In some embodiments, the second decoder 806 can collect the outputs from the layers in the encoder 802 and the first decoder 804, such as, e.g., the output feature maps derived from the layers thereof, and generate the segmentation map 818 based on the collected outputs.

In some cases, the segmentation map 818 can be generated at pixel level, where each value in the segmentation map corresponds to a pixel in the input image and represents the segment that the corresponding pixel belongs to. In some other cases, the segmentation map can be generated at a structure level or a region level, where each value in the segmentation map corresponds to a structure or a region in the input image and represents the segment that the corresponding structure or region belongs to. The segments can include a defective segment (representative of presence of defect) and a non-defective segment. In some cases, the defective segment can further indicate the type of defect presented in the segment.

The ML model can be optimized based on the two outputs. Specifically, a first loss function 816 can be used to evaluate the difference between the predicted reference image 814 and the nominal image 812, and the ML model can be optimized (606) to reduce the difference indicated by the first loss function. In addition, a second loss function 820 can be used to evaluate the generated segmentation map 818 with respect to the ground truth segmentation map 809 associated with the input image, in which the segment 811 of the implanted defect 810 is labeled/circled, as illustrated. The ML model can be optimized (608) to reduce the difference between the predicted defect, as indicated by the defective segment in the segmentation map, and the ground truth of the implanted defect.

The training in the deterministic mode is performed in a similar manner as described above with reference to block 304 in FIG. 3. The nominal image in the image pair can be used as both the input image and the target image. The nominal image can be processed (610) by the ML model to obtain a predicted reference image with a predetermined PV selected from the PV distribution which is similar to the PV of the nominal image. The ML model can be optimized to reduce a difference between the predicted reference image and the nominal image itself. The nominal image can be then processed in the second branch via the second decoder 806, and the segmentation map 818 generated in such cases is should be a clean map without any defect segment. The segmentation map can be evaluated with respect to a corresponding clean ground truth segmentation map which indicates no presence of defects.

The ML model constructed and trained as such, when given a runtime image, can directly generate a segmentation map indicative of defect presence in the runtime image.
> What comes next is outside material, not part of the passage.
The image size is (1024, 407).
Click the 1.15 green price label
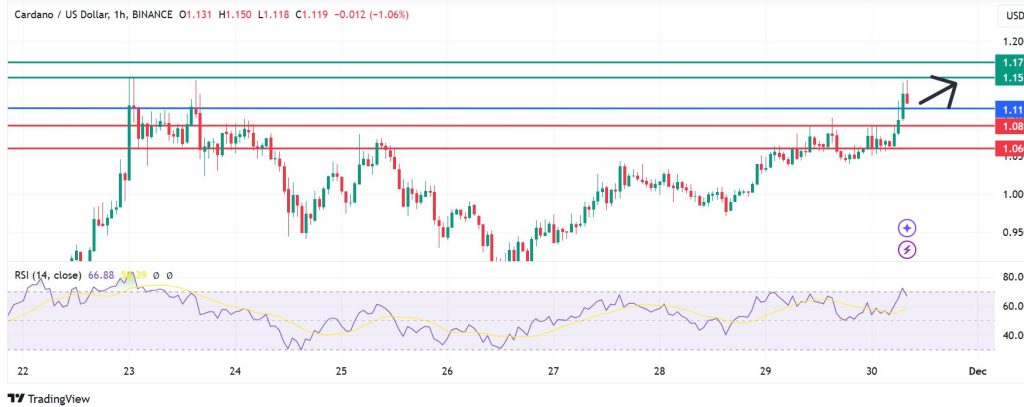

Alternatively, the ML model can also be used to generate a reference image for the runtime image, which can be used for defect examination in the runtime image.

Turning now to FIG. 5, there is illustrated a generalized flowchart of runtime defect examination on a semiconductor specimen using a trained ML model in accordance with certain embodiments of the presently disclosed subject matter.

As described above, a semiconductor specimen is typically made of multiple layers. The examination process of a specimen can be performed a multiplicity of times during the fabrication process of the specimen, for example following the processing steps of specific layers. In some cases, a sampled set of processing steps can be selected for in-line examination, based on their known impacts on device characteristics or yield. Images of the specimen or parts thereof can be acquired at the sampled set of processing steps to be examined.

For the purpose of illustration only, certain embodiments of the following description are described with respect to images of a given processing step/layer of the sampled set of processing steps. Those skilled in the art will readily appreciate that the teachings of the presently disclosed subject matter, such as the process of machine-learning based examination, can be performed following any layer and/or processing steps of the specimen. The present disclosure should not be limited to the number of layers comprised in the specimen and/or the specific layer(s) to be examined.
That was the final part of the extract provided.